With more than 57,000 charities in Australia, there are thousands of fantastic stories about the impact charities have on their community.
We recently spoke with registered charity Pushing Barriers Inc about their work, the ultimate goal of their charity and the biggest challenge so far.
What does your charity do?
Pushing Barriers is a not-for-profit association with the primary objective being to advance and improve the lives and welfare of refugee youth by providing them with opportunities and funding to be included and welcomed into Australian culture and society through sport. Pushing Barriers runs sports clinics to introduce the children to sports played in Australia. Pushing Barriers pays for the club fees and through volunteer drivers, transports the children to training and matches.
What is the ultimate goal for your charity - what do you want to achieve?

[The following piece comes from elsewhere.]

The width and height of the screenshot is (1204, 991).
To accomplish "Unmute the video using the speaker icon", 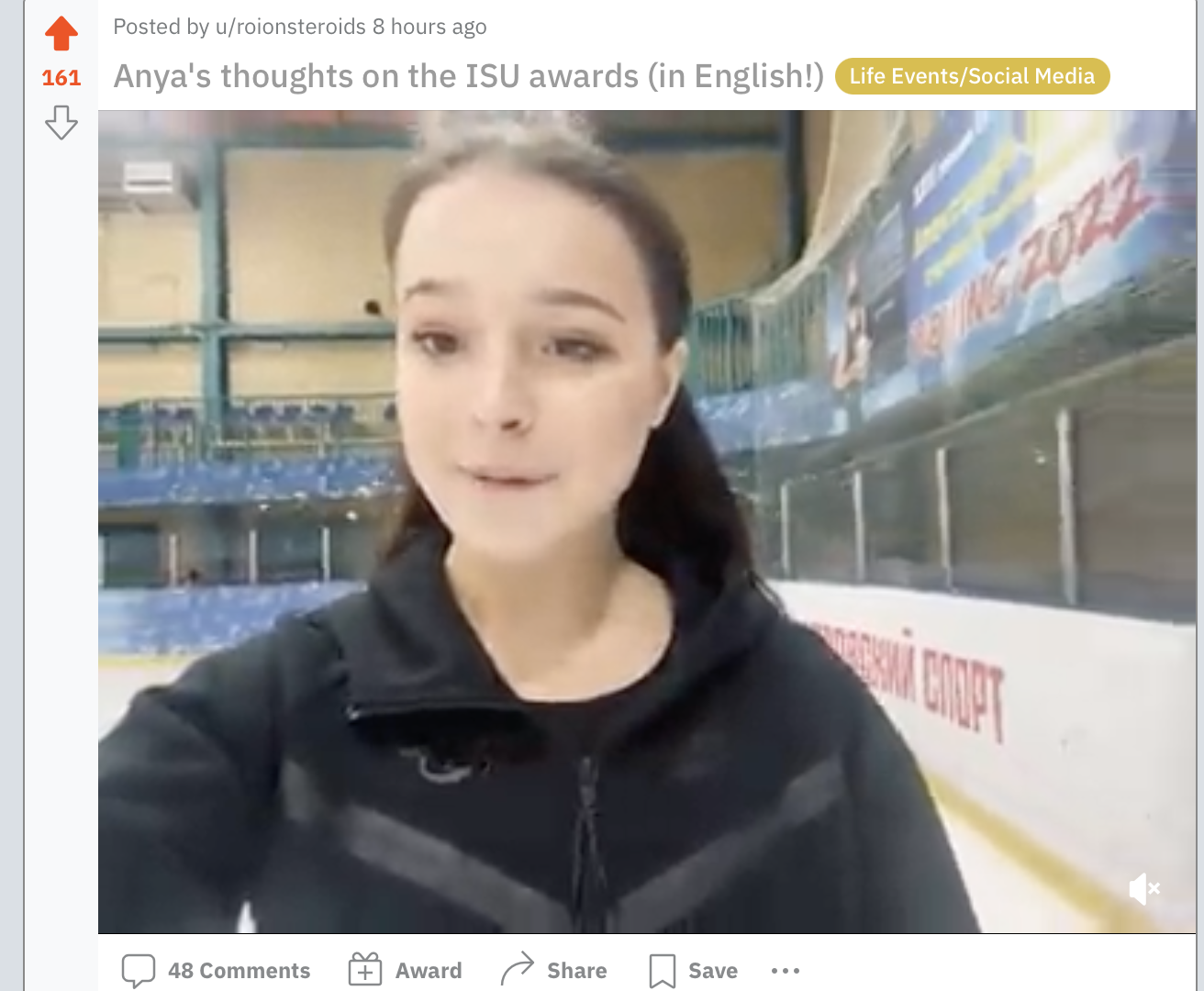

We are proud to support 52 children. We have many children on our waiting list. We would like to support double this number of children for the next sporting season. Ultimately we would like to grow our charity and have more referrals come through to us to assist refugees and asylum seekers in the settlement process. We would like to increase community awareness of what we do and also to increase community involvement in our charity. We would like to increase our volunteer base. Volunteers are the backbone of our charity.
What is the biggest challenge faced by your charity?
A major challenge is finding funds to pay for the club fees and sporting equipment. We were fortunate to receive two grants last year (one from the Queensland government and another from the Australian Sports Foundation). We are very grateful to our generous donors. Another challenge is finding volunteers to drive our children to training and games. We have a dedicated team of regular drivers. They are the backbone of our charity and our charity wouldn’t survive without their generous donation of time. Another challenge we sometimes face is language barriers. We overcome this by seeking help from local community members, schools and other refugee families in the community.
What is the most exciting development from your charity recently?
We are proud to now support 52 players registered across 15 clubs playing netball, football and basketball throughout Brisbane. We have made a significant effort to encourage young refugee women to get active. Achieving this goal has been one of our greatest successes so far this year.
What steps does your charity take to ensure it is transparent and accountable?
We have regular monthly meetings. We also have an annual general meeting where we are financially audited by an outside company. We have a duty of care towards our children and in keeping with that we have various policies aimed at good governance and protection of the children under our care. All our volunteers are interviewed to ensure a good fit with our charity and its values. All our volunteers have a valid drivers license and blue card.